Y mientras la conversación seguía, me entretuve recordando que cuando yo era niño en mi casa había solamente un libro, el tomo uno (A-arre) de la Enciclopedia Salvat Diccionario. La historia, creo, fue de este modo: un ingeniero de apellido Trejo (eso dice en la portada) convenció a mi madre de comprar un tomo por mes, una inversión que rendiría valiosos frutos cuando los pequeños llegaran a la edad escolar (esto fue en 1972, los pequeños eran mi hermano y mi hermana, pues yo todavía no les echaba a perder la vida). Mi padre, por otro lado, convenció a mi madre exactamente de lo contrario. De modo que el siguiente mes no hubo tomo dos.
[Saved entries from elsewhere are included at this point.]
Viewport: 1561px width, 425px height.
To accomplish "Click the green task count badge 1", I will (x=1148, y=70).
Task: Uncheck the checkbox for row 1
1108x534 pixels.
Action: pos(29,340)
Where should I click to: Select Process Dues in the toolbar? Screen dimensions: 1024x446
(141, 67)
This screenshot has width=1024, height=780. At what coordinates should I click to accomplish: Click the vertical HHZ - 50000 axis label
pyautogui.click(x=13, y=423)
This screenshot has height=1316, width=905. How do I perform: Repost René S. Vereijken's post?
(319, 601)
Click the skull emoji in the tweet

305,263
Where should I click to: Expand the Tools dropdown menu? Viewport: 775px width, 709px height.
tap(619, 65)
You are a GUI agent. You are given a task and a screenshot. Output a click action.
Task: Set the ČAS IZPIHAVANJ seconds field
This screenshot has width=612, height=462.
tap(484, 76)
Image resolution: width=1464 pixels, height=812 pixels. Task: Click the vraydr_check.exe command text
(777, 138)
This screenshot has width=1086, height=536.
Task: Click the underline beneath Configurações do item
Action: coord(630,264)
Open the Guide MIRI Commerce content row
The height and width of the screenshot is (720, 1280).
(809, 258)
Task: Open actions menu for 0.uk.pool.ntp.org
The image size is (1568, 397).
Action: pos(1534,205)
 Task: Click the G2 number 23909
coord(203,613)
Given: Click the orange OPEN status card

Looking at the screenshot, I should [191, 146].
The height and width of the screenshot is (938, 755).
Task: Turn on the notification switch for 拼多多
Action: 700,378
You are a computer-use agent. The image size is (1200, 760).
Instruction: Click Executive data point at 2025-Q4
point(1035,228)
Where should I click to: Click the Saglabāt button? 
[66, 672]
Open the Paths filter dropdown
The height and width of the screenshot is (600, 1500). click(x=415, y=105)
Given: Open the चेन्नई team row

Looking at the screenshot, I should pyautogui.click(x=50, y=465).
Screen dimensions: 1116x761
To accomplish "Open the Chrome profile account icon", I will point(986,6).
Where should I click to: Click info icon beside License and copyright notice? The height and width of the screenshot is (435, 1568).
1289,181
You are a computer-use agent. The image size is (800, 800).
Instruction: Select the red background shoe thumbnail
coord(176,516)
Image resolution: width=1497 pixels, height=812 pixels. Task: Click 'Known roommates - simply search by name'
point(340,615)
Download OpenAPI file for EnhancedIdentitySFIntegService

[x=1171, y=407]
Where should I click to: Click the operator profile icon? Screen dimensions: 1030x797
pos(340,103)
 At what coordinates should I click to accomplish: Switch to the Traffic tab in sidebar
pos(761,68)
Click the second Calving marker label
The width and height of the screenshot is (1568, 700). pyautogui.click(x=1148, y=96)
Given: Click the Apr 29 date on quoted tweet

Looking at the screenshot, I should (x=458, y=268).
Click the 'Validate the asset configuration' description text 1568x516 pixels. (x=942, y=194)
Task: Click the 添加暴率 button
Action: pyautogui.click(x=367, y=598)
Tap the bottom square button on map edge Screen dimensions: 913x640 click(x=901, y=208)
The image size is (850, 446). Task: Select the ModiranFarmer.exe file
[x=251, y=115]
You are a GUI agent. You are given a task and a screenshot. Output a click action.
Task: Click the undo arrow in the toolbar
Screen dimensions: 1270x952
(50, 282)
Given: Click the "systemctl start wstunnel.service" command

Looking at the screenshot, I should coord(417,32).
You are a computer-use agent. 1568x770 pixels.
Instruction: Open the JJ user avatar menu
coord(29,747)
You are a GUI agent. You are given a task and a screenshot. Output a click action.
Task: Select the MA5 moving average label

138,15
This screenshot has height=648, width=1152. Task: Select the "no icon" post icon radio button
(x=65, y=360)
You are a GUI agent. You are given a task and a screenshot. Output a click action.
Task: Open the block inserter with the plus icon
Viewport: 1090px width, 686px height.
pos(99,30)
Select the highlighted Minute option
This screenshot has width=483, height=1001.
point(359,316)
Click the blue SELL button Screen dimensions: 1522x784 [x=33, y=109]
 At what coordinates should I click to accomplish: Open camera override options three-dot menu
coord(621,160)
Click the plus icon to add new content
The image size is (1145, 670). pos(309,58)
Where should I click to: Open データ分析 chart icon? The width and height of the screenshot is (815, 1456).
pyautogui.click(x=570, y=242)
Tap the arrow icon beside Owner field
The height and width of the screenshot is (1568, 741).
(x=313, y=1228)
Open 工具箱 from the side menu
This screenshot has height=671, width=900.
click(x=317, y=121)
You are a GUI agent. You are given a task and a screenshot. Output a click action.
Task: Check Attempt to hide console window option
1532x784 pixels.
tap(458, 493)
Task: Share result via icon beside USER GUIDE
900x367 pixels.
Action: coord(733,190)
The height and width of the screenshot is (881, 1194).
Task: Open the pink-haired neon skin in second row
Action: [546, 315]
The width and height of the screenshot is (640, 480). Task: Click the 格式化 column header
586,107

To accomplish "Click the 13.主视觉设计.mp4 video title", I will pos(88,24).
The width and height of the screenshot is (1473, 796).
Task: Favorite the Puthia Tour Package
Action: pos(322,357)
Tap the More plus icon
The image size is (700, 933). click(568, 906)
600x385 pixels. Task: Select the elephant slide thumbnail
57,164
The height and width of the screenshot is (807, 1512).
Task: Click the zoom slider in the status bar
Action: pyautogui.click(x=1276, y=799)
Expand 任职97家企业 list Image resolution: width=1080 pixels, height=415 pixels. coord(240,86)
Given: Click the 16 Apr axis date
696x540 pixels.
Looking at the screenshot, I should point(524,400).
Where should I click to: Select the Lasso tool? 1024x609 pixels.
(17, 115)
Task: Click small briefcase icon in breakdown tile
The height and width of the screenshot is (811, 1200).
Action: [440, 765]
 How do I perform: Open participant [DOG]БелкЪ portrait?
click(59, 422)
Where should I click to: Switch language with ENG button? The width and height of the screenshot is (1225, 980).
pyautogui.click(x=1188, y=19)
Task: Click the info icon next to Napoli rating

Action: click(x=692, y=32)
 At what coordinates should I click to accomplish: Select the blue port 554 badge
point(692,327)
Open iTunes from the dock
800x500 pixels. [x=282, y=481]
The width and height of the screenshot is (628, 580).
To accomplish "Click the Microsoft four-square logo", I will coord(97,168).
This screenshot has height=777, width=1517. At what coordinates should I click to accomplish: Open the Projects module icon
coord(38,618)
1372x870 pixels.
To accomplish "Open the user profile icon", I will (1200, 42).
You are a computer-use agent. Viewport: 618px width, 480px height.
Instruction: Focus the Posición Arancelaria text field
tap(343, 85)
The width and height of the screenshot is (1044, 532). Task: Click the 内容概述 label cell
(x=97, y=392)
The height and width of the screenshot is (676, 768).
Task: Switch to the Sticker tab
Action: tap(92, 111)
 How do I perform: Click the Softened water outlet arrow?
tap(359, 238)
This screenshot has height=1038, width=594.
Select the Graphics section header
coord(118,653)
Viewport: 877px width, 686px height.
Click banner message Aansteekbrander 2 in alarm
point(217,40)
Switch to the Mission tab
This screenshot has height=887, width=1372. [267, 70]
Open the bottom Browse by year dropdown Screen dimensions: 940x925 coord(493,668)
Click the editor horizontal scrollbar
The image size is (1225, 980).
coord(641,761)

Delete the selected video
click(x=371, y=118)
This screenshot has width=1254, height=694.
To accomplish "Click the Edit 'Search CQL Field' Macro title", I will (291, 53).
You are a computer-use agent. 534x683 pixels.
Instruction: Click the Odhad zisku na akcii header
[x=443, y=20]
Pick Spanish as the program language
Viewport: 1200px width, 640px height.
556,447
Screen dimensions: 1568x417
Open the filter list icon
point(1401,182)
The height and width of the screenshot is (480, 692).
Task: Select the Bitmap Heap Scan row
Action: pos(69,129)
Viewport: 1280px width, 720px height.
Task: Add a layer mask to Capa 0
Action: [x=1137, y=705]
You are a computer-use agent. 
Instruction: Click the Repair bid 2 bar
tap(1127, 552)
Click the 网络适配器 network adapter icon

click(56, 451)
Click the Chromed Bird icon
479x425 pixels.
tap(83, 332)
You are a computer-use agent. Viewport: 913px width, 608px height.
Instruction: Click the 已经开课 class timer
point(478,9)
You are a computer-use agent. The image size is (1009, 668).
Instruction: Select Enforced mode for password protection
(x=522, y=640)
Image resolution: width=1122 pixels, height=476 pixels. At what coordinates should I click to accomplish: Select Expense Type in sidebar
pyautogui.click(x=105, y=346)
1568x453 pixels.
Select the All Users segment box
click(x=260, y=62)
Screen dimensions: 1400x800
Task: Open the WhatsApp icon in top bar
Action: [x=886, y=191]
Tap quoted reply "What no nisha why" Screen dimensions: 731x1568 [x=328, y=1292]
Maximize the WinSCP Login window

Y debo decir aquí que mi padre nunca de los jamases ha dejado de tener razón. La enciclopedia, que era un libro grande, pesado y lustroso, resultó útil para toda la familia, eso hay que reconocerlo, pero sus aplicaciones se relacionan muy poco con nuestra vida escolar. Sirvió, por ejemplo, para anotar la matrícula del servicio militar que mi padre debía aprender de memoria a fin de que le entregaran ese documento en el cuartel. También sirvió para mantener, o mejor dicho para devolverles un aspecto saludable a los documentos y fotos que por una u otra razón resultaran maltratados y, de una buena vez, para guardar en ella facturas o cédulas dignas de la mayor protección. En los mejores tiempos -muy breves, por cierto-, el tomo uno (A-arre) cumplió funciones de caja fuerte para resguardar unos cuantos billetes con más ceros que valor real.
Y en lo que concierne a la escuela, claro, nos sirvió para levantar la mano, orgullosos, cada vez que la profesora preguntaba quién tenía enciclopedia en casa.